» **TASK BRIEF**
Return exactly these lines and no others: the one containing "The image size is (1200, 779)." and all that follow it to the end of the listing below.

<<<<

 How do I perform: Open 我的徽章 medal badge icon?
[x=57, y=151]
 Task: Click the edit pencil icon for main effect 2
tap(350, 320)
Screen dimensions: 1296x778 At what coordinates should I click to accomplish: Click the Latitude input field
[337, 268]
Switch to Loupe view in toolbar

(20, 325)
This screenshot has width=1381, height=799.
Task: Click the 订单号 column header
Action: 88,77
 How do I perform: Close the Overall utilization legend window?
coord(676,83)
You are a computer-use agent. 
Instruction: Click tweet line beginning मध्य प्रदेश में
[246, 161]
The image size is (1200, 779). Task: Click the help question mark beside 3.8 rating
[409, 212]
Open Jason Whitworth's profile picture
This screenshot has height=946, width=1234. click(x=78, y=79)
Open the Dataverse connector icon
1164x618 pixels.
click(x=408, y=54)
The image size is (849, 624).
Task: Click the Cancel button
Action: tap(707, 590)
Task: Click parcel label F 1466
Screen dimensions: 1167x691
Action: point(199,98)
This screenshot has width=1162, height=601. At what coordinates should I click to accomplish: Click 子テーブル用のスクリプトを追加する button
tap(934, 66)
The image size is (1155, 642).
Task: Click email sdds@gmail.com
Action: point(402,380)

>>>>

» **EXPECTED ANSWER**
The image size is (1200, 779). Task: Click the help question mark beside 3.8 rating
[409, 212]
Open Jason Whitworth's profile picture
This screenshot has height=946, width=1234. click(x=78, y=79)
Open the Dataverse connector icon
1164x618 pixels.
click(x=408, y=54)
The image size is (849, 624).
Task: Click the Cancel button
Action: tap(707, 590)
Task: Click parcel label F 1466
Screen dimensions: 1167x691
Action: point(199,98)
This screenshot has width=1162, height=601. At what coordinates should I click to accomplish: Click 子テーブル用のスクリプトを追加する button
tap(934, 66)
The image size is (1155, 642).
Task: Click email sdds@gmail.com
Action: point(402,380)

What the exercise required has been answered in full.